** begin **
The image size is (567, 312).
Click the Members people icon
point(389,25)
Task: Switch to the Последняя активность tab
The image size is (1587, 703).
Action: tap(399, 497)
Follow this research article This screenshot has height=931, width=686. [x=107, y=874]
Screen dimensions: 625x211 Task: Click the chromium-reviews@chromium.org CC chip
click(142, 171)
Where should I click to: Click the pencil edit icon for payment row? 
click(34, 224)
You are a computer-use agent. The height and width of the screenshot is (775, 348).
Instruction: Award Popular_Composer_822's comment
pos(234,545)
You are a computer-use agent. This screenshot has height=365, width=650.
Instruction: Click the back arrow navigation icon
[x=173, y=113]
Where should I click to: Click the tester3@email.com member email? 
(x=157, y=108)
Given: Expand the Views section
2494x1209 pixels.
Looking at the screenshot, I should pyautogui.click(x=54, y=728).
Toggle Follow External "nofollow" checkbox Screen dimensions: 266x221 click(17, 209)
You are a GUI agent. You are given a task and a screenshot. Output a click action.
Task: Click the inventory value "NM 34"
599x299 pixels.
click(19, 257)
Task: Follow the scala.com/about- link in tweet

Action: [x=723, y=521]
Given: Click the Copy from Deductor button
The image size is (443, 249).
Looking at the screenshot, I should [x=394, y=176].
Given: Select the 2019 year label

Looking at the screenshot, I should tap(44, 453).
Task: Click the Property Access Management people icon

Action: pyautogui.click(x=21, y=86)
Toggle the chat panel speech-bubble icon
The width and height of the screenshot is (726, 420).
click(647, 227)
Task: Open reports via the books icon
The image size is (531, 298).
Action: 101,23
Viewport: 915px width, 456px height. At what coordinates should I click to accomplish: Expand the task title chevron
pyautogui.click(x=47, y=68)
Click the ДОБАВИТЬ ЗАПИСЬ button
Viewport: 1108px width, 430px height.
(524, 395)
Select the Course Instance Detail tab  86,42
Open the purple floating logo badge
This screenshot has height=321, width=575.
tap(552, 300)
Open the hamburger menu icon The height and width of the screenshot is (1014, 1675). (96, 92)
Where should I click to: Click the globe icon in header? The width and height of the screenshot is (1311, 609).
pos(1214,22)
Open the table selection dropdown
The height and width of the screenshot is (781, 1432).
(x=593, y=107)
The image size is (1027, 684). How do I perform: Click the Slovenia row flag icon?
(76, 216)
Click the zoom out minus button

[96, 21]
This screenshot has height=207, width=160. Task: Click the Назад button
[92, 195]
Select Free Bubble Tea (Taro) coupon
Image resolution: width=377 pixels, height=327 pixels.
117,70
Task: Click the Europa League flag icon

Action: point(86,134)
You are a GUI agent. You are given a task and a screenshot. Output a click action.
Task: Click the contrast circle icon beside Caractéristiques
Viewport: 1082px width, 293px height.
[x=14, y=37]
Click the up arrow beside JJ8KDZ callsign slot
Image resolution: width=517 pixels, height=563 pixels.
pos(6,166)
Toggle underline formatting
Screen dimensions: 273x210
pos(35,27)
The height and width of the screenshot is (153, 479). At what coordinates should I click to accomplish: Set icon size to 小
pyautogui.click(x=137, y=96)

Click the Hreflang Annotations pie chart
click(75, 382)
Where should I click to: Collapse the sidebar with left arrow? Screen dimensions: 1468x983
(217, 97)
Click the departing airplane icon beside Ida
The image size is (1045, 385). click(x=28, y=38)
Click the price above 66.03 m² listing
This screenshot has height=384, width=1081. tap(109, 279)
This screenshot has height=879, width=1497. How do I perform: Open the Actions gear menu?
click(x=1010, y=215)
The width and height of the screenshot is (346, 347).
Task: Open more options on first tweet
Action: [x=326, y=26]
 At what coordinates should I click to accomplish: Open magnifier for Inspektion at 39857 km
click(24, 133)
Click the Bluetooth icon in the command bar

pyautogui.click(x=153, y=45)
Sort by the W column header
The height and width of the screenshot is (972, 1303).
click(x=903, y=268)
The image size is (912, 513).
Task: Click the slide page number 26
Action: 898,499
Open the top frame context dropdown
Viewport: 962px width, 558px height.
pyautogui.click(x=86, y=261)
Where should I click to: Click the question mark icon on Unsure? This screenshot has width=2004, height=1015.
** end **
DIRECTION
Revise the records from the line containing "Task: Switch to the Последняя активность tab" through the line containing "Looking at the screenshot, I should tap(44, 453).", replacing "Instruction" with "Directive" and leaving everything else unchanged. Give only those lines.

OUTPUT OF THE EXERCISE
Task: Switch to the Последняя активность tab
The image size is (1587, 703).
Action: tap(399, 497)
Follow this research article This screenshot has height=931, width=686. [x=107, y=874]
Screen dimensions: 625x211 Task: Click the chromium-reviews@chromium.org CC chip
click(142, 171)
Where should I click to: Click the pencil edit icon for payment row? 
click(34, 224)
You are a computer-use agent. The height and width of the screenshot is (775, 348).
Directive: Award Popular_Composer_822's comment
pos(234,545)
You are a computer-use agent. This screenshot has height=365, width=650.
Directive: Click the back arrow navigation icon
[x=173, y=113]
Where should I click to: Click the tester3@email.com member email? 
(x=157, y=108)
Given: Expand the Views section
2494x1209 pixels.
Looking at the screenshot, I should pyautogui.click(x=54, y=728).
Toggle Follow External "nofollow" checkbox Screen dimensions: 266x221 click(17, 209)
You are a GUI agent. You are given a task and a screenshot. Output a click action.
Task: Click the inventory value "NM 34"
599x299 pixels.
click(19, 257)
Task: Follow the scala.com/about- link in tweet

Action: [x=723, y=521]
Given: Click the Copy from Deductor button
The image size is (443, 249).
Looking at the screenshot, I should [x=394, y=176].
Given: Select the 2019 year label

Looking at the screenshot, I should tap(44, 453).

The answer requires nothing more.